▶ [Extracted information]:

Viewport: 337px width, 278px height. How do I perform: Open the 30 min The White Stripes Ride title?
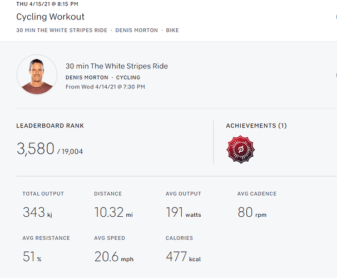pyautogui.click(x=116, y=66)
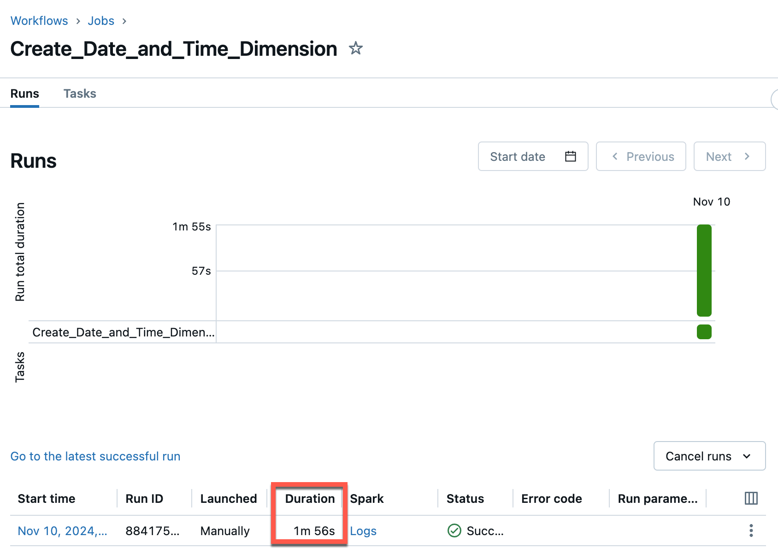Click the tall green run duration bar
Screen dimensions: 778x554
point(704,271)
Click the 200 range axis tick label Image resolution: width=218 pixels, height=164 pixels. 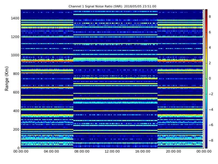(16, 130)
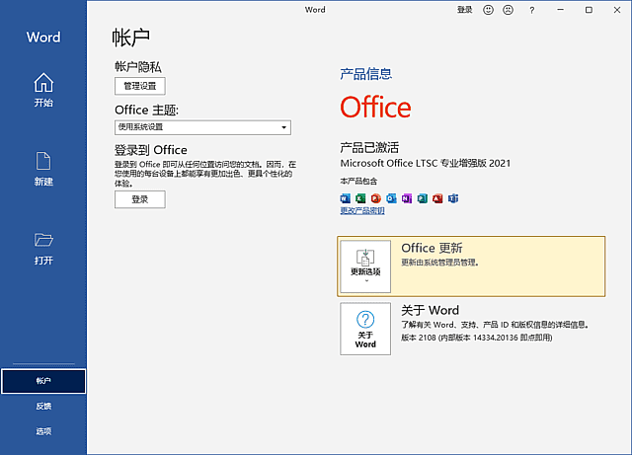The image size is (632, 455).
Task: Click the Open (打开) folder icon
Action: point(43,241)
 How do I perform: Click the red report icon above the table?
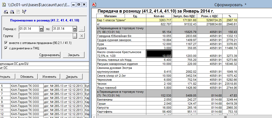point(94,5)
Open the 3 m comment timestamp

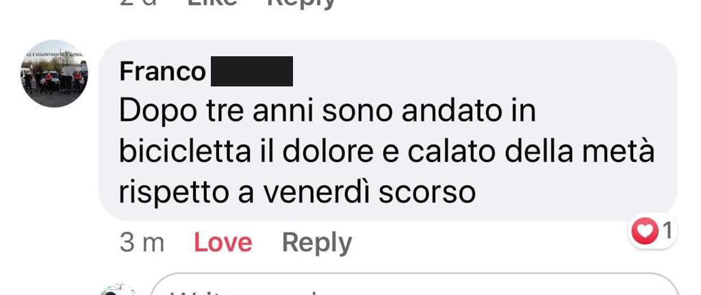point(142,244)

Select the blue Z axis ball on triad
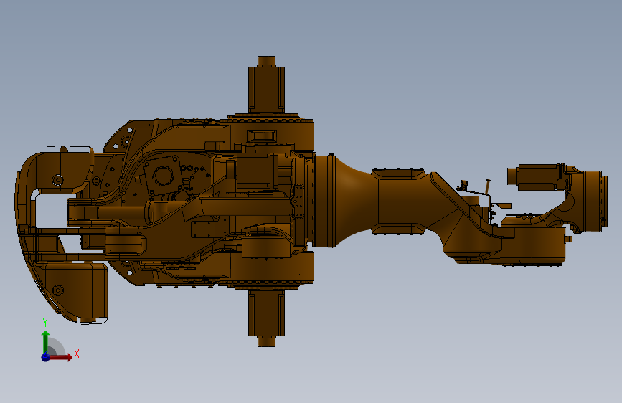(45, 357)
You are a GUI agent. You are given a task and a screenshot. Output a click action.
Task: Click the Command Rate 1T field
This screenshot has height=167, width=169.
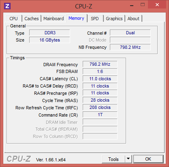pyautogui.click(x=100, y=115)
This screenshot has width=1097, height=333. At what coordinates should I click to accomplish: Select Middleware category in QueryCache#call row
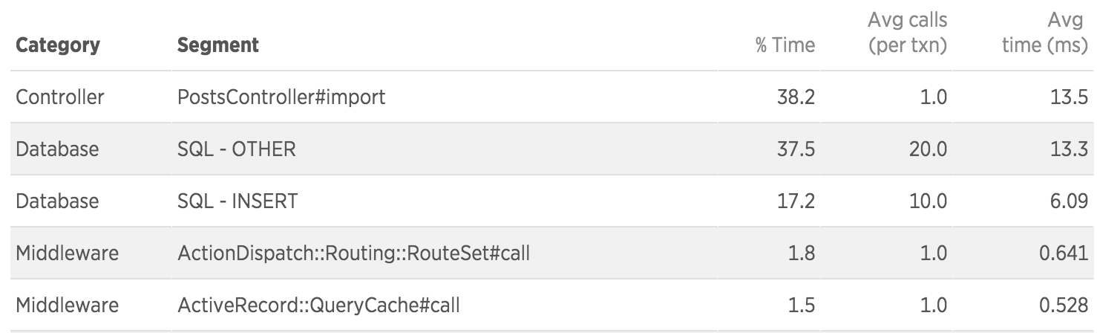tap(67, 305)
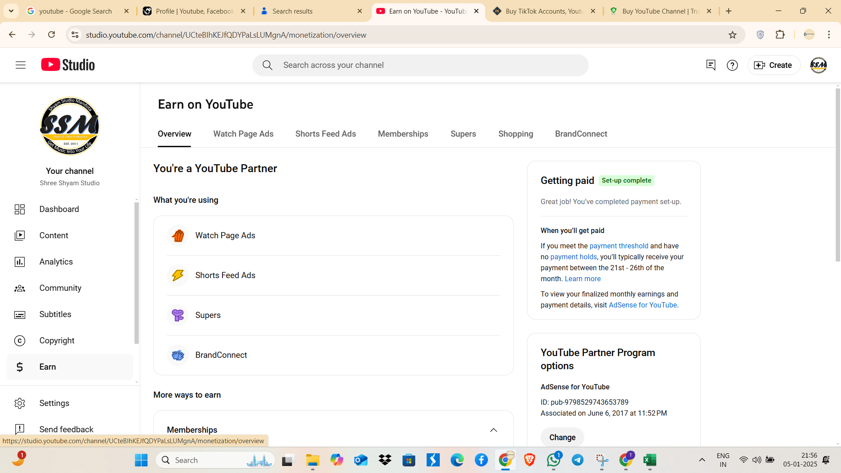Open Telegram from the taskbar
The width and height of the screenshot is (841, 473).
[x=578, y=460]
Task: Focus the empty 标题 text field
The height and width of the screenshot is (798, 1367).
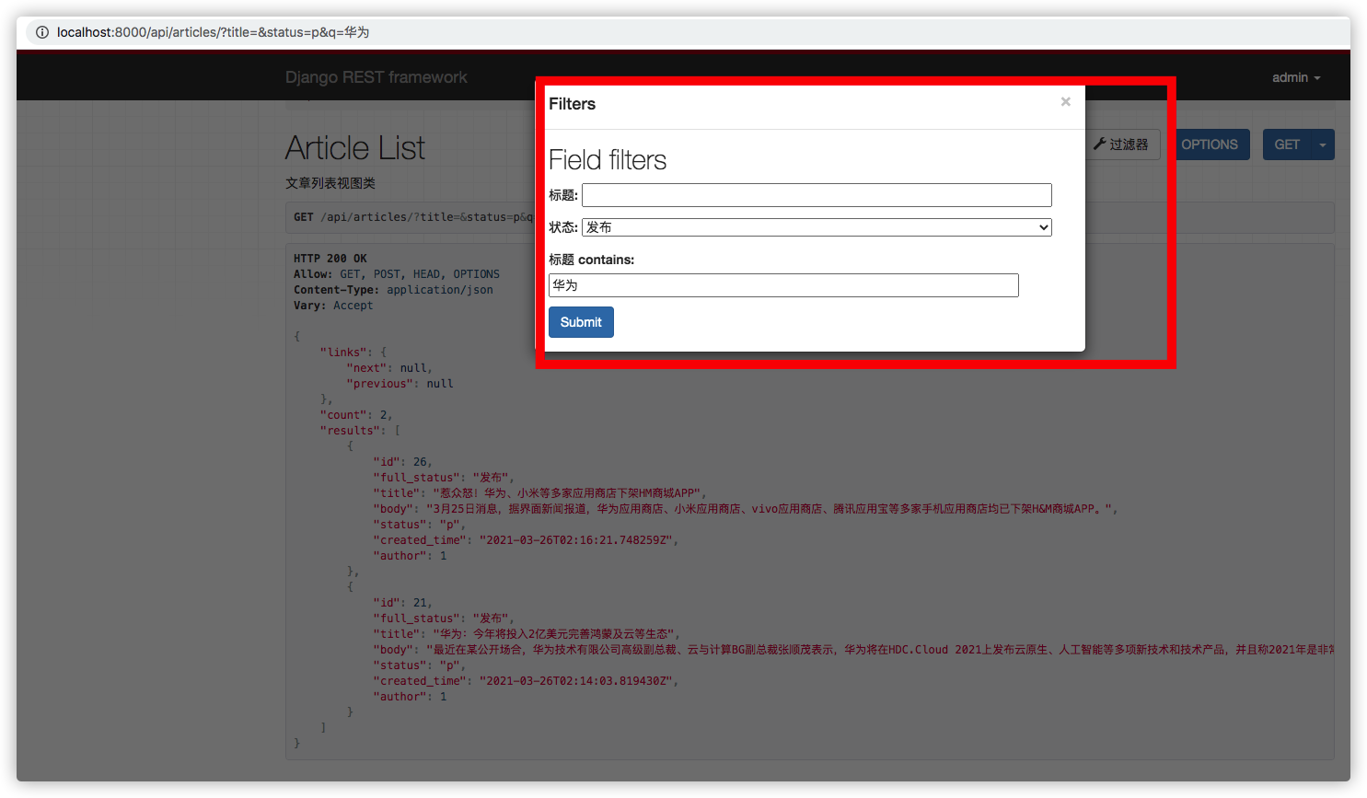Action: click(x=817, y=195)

▶ [Task statement]: Show me each line of the listing above with "field" in it.

▶ [Your response]:
Task: Click the Command Rate 1T field
Task: Focus the empty 标题 text field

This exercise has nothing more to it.